Christina Carreira & Anthony Ponomarenko lead Team USA and have the best shot at challenging for the title. They were surprise bronze medalists last year, champions at both of their JGP events in the fall, and silver medalists at the Final, where they finished less than two points that Skoptcova & Aleshin. Carreira & Ponomarenko lost most of the ground at the Final in the short dance, but they were electric in that segment at the U.S. Championships in January, where they easily won the junior title. If they hit their levels in the short this week—where they benefit from skating last—the battle for gold could be quite close.

Joining Carreira & Ponomarenko from Team USA are Caroline Green & Gordon Green and Chloe Lewis & Logan Bye. The Green siblings are in their first year of junior international eligibility, and they brought home a pair of bronze medals from the JGP circuit. They were silver medalists at the U.S. Championships and should be eyeing a top-ten finish this week.

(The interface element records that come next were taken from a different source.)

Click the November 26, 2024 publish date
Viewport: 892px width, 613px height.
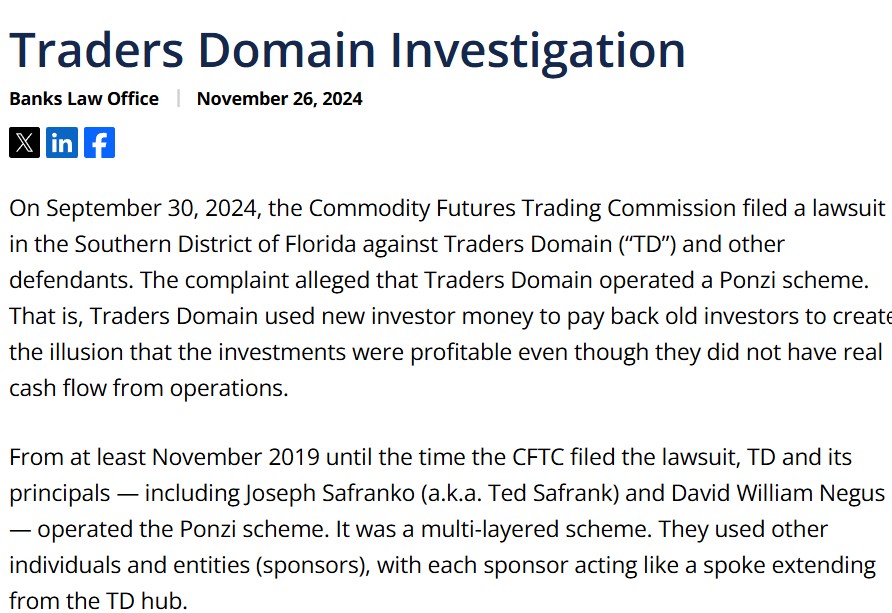[x=279, y=98]
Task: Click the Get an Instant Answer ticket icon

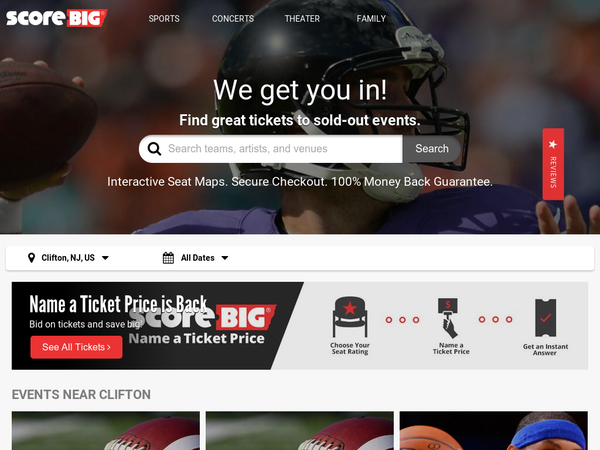Action: tap(545, 318)
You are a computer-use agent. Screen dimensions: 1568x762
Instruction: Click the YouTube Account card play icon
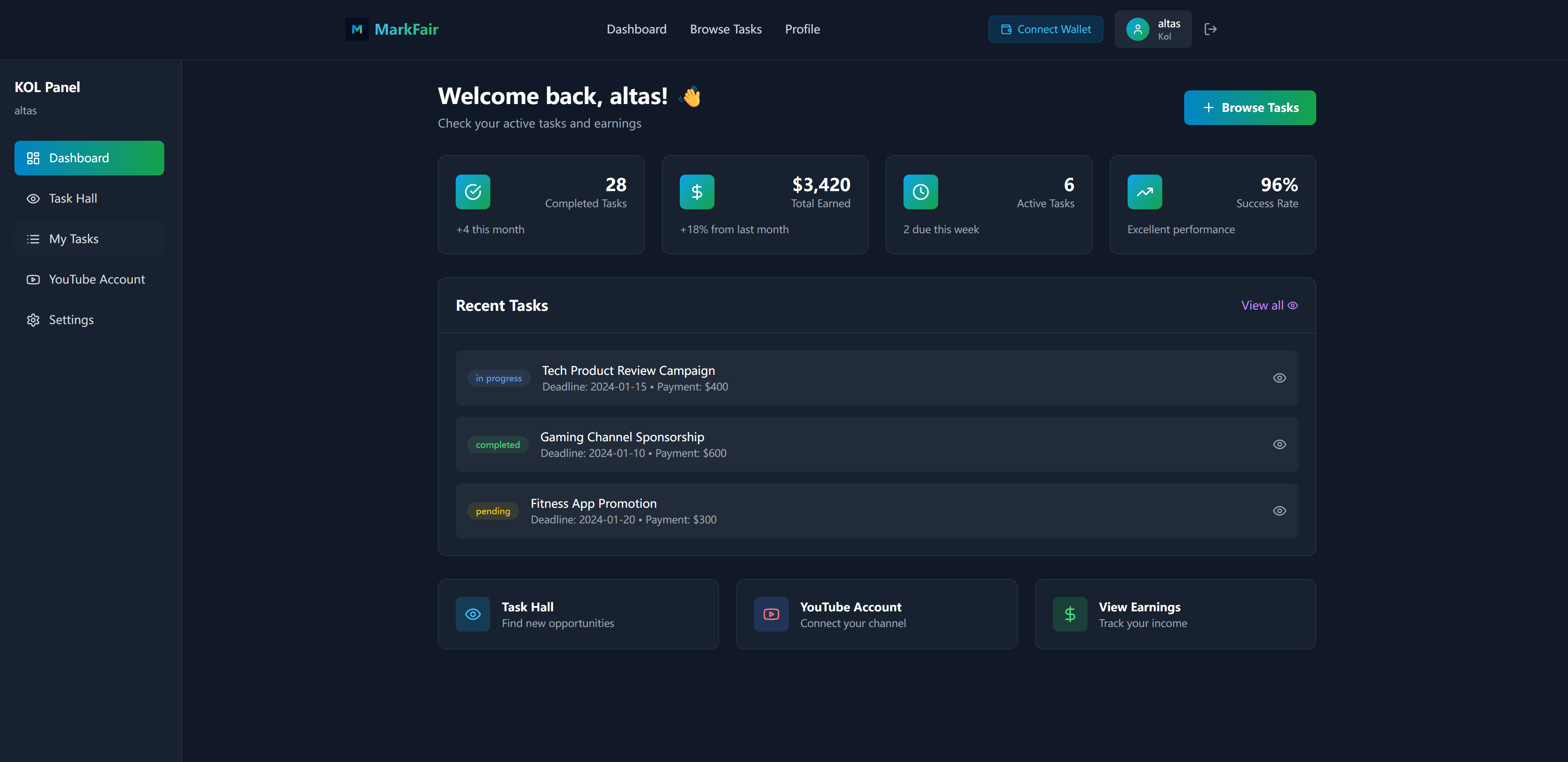pos(771,614)
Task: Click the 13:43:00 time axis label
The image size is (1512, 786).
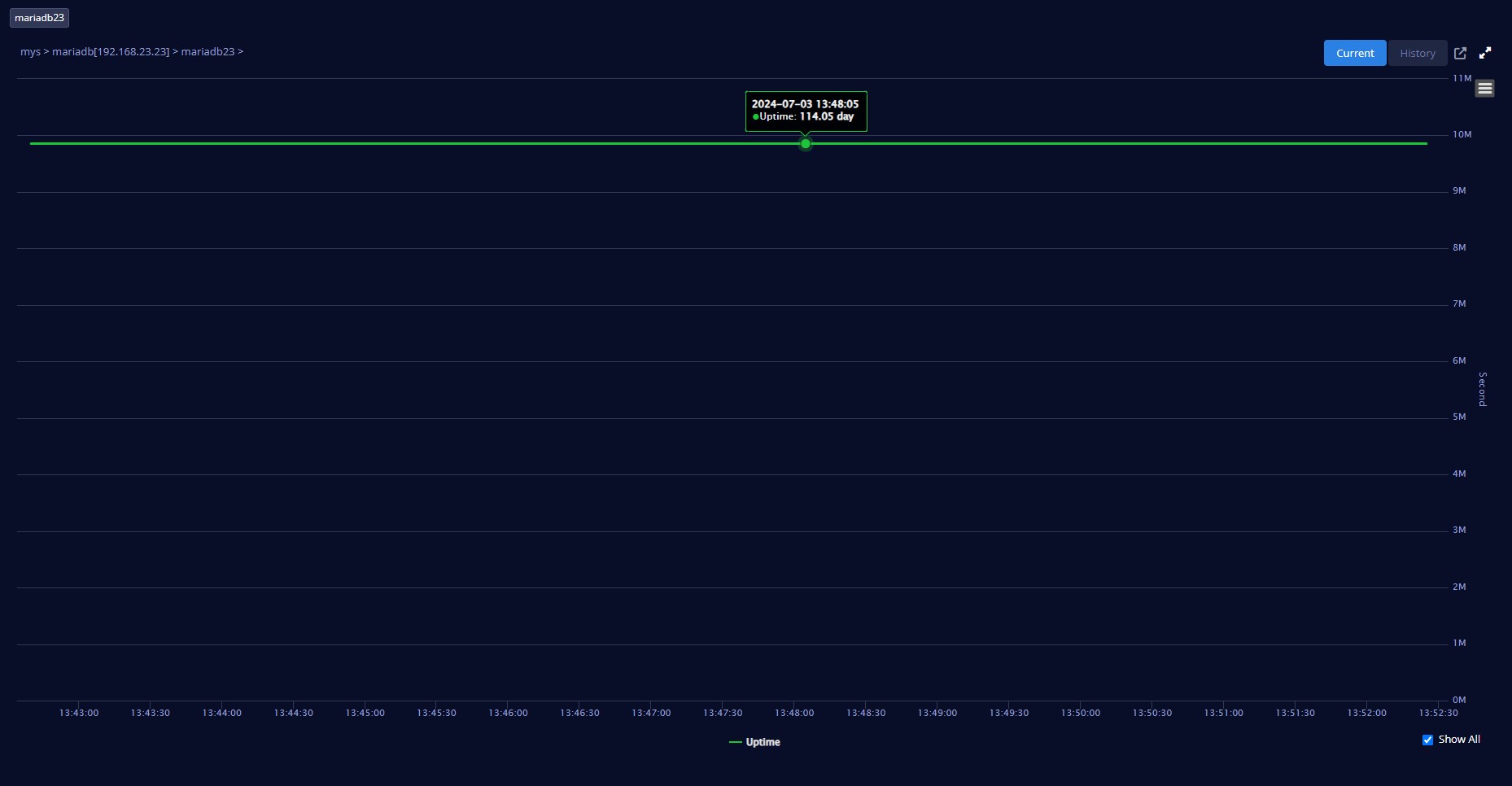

Lewis & Bye are at the opposite end of the spectrum. In their fifth year on the junior international circuit and in her final year of junior age eligibility, they made their first World Junior team. After struggling in the JGP series, Lewis & Bye performed very well at the U.S. Championships to earn the bronze medal and secure their place on this team. They are former training partners of Carreira & Ponomarenko, but switched coaches after the JGP series, from Igor Shpilband to Marina Zoueva.

Canadians Marjorie Lajoie & Zachary Lagha defeated Shevchenko & Eremenko when they won a JGP event in the fall, but underperformed at the JGP Final, where they finished sixth. The now two-time Canadian junior champions were back on form at their national championships in January and will be looking to improve upon their sixth-place finish at the 2017 World Junior Championships.

Olivia McIsaac & Elliott Graham earned the second spot for Canada after a silver medal performance at the Canadian Championships. Unlike the rest of the teams from the “big three” federations, they are a new partnership this season. As relative unknowns—and in McIsaac’s first international event—they were fourth at JGP Baltic Cup last fall, finishing behind the Greens. Because they only have a small number of ISU ranking points, McIsaac & Graham have to skate quite early in the short dance, so they will need to be very clean.

Natacha Lagouge & Corentin Rahier of France are rebounding from an injury that derailed their JGP season. After an 11th-place finish last year at the World Junior Championships, they are surely aiming for a top ten finish in 2018. Lagouge & Rahier won the bronze medal on the JGP series at Cup of Austria in the fall, but Lagouge sustained an injury to her hand while practicing at their second event on the series that required surgery and forced her off the ice for a time. They were back in action at the Bavarian Open in late January, where they finished second. 

Ria Schwendinger & Valentin Wunderlich of Germany, who defeated Lagouge & Rahier on home ice at the Bavarian Open, and Darya Popova & Volodymyr Byelikov of Ukraine, may also be fighting for top-ten finishes.

In an ice dance world that often feels like it is shrinking, due to a small number of coaches dividing the top-ranked couples, it is interesting that none of the teams mentioned above share coaches.

The short dance kicks off the competition at the World Junior Championships on Wednesday afternoon. The free dance is set for Friday evening.